Day By Day

Monday, August 14, 2006

Tectonic Shifts in the Political Landscape

The times, they are a'changin'.

The political landscape is shifting rapidly. Certainties are dissolving.

Michael Barone notes that one of the hallowed certainties of the electoral process, the "incumbent rule" that held that voters who wait until the last minute to decide who to back never break for the incumbent, no longer applies. Bush has blown it out of the water in each of his election victories and so did Joe Lieberman in his Connecticut primary loss. He had only polled in the low forties in weeks before the election, and finally received 48 percent of the vote. [here]

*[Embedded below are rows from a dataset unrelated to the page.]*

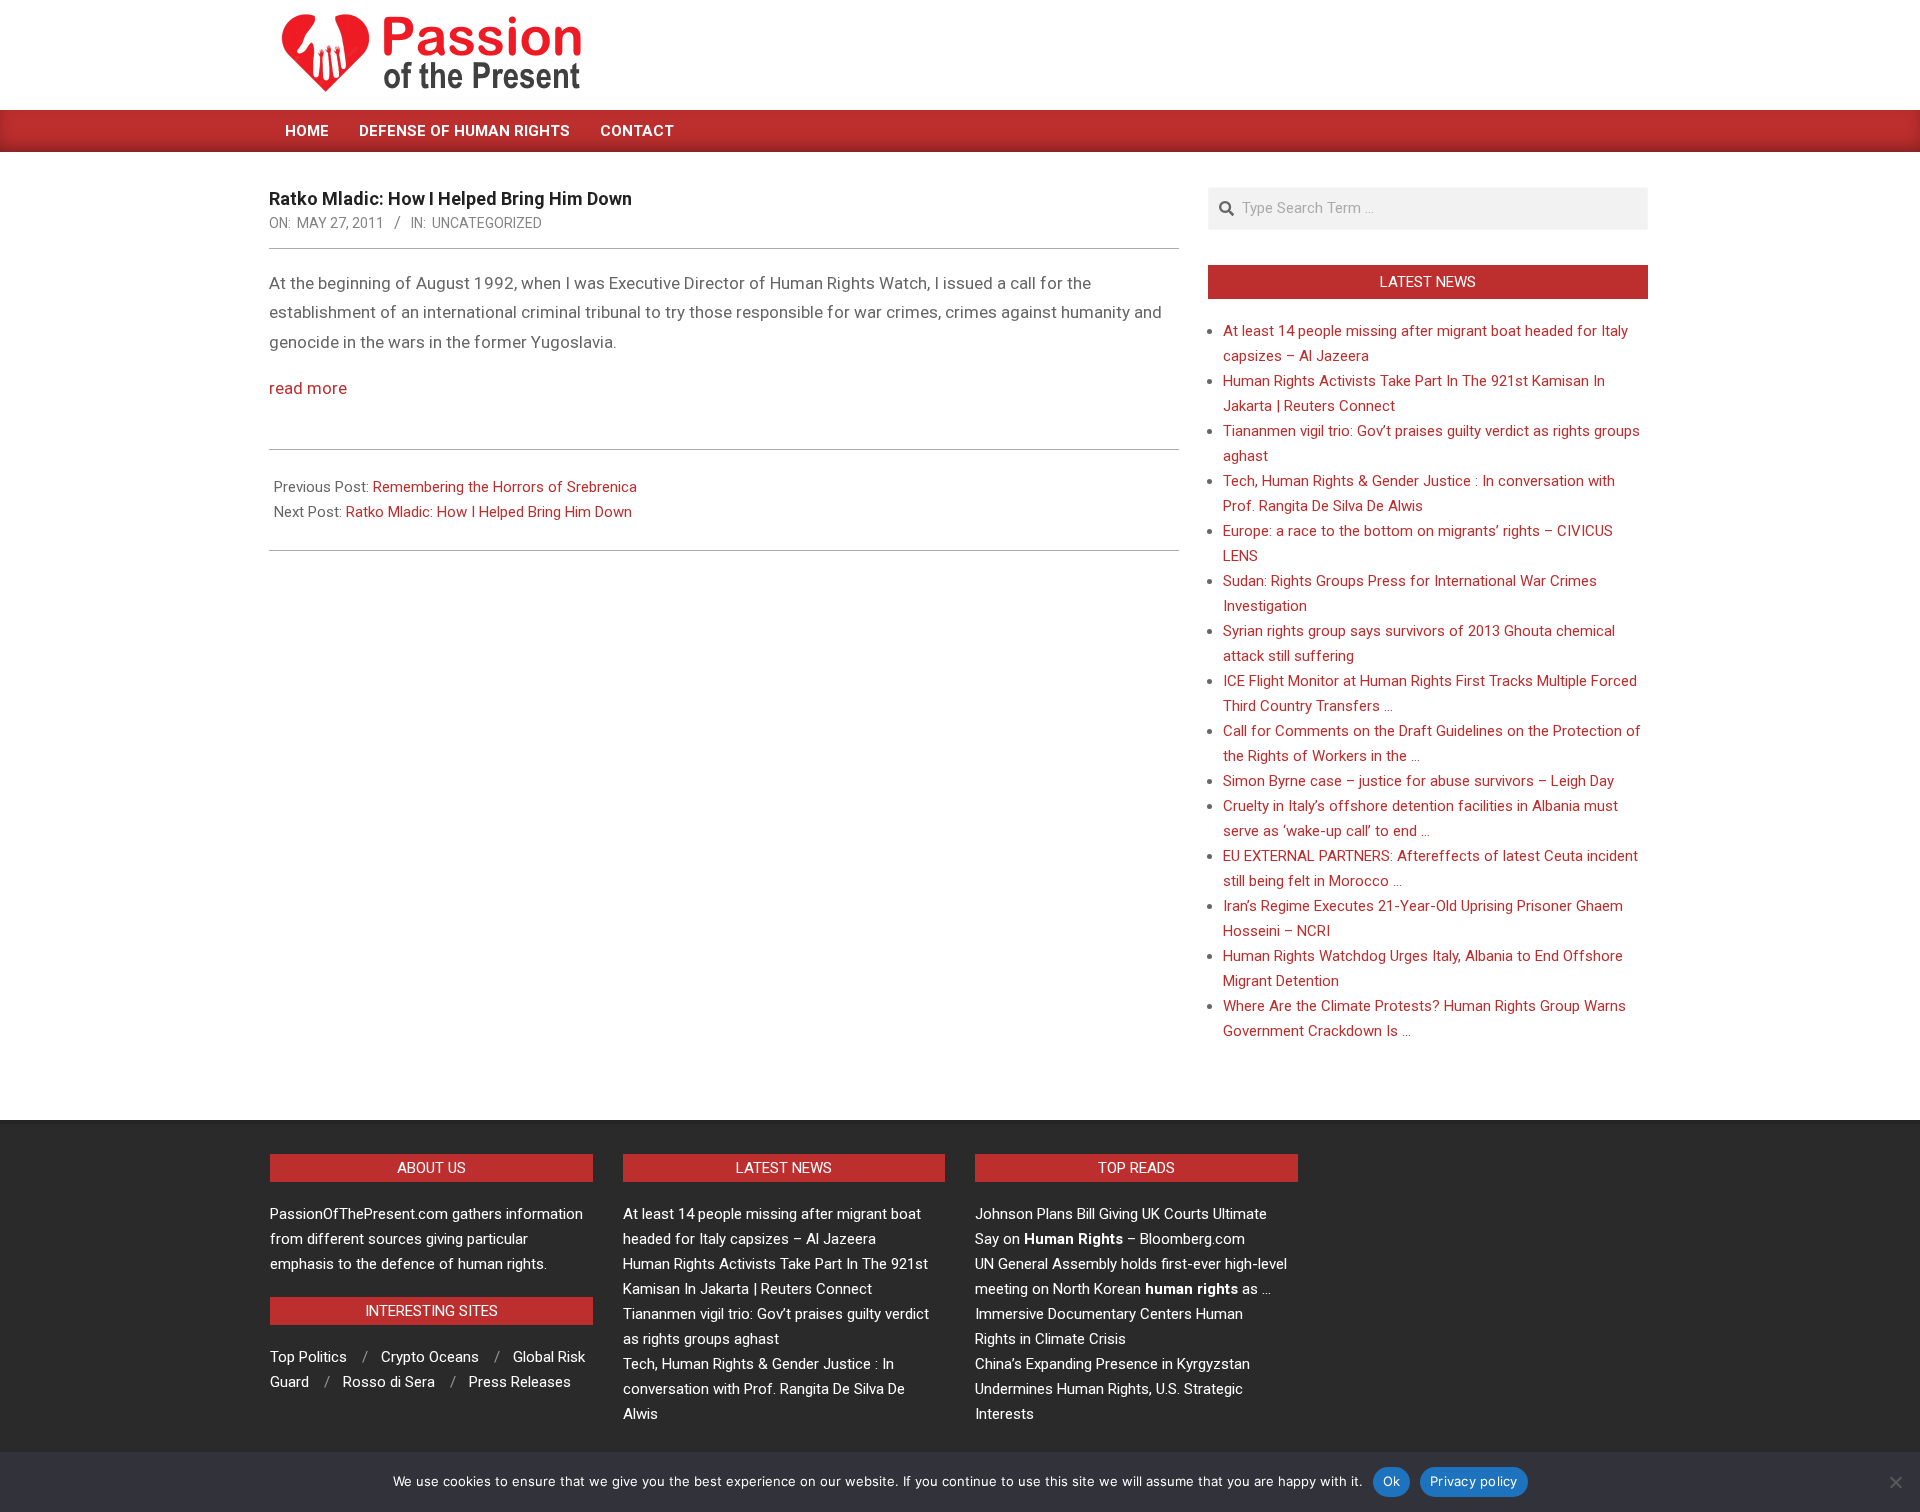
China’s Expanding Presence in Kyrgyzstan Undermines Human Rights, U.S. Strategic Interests (1112, 1389)
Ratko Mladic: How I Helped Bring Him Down (489, 512)
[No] (1895, 1482)
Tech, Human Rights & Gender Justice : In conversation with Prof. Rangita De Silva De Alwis (764, 1389)
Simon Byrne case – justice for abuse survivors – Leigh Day (1418, 781)
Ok (1392, 1481)
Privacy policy (1474, 1481)
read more (308, 388)
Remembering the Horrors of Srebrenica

I think what is happening here is part of the general revolt in both parties against an out of touch leadership. Even committed Republicans and Democrats are uneasy about a continuation of politics as usual and are suspending their judgment as long as possible before finally coming back to the fold.

And in a separate issue, Democrats are beginning to question their ties to one of their core constituencies -- the teachers unions. Mark Kleiman, echoing Mickey Kaus, makes this astounding confession:
some of what they ask for really isn't in the public interest... [and] kowtowing to them costs us [the Democrats] votes
Read it here.

This is big! Teachers and public employee unions have long been one of the most reliable sources of funding for the Democrats. For decades cynical party leaders have happily accepted a loss of votes and blatant disregard for the public interest in exchange for money. But now that equation is starting to be questioned.

In part this is because alternative sources of funds are becoming available to the Party so they don't need the unions as much as before, and because in a situation in which elections are decided by tiny vote margins they can no longer afford to blow off votes in order to get money.

If this decline in support for one of the most abusive and destructive of the Democrat special interests would result in a greater regard for the public welfare and responsiveness to voters' concerns, I would welcome it. But it is by no means clear that the new sources of funding -- vanity campaigns by the super-rich and internet contributions from left wing ideologues -- in any way serves the public interest. I fear that the Democrats are drifting ever farther from a position of public responsibility.

RELATED:

Mark Blumenthal has a long discussion of the "Incumbent Rule" here. He notes that it weakened significantly in the 1990's.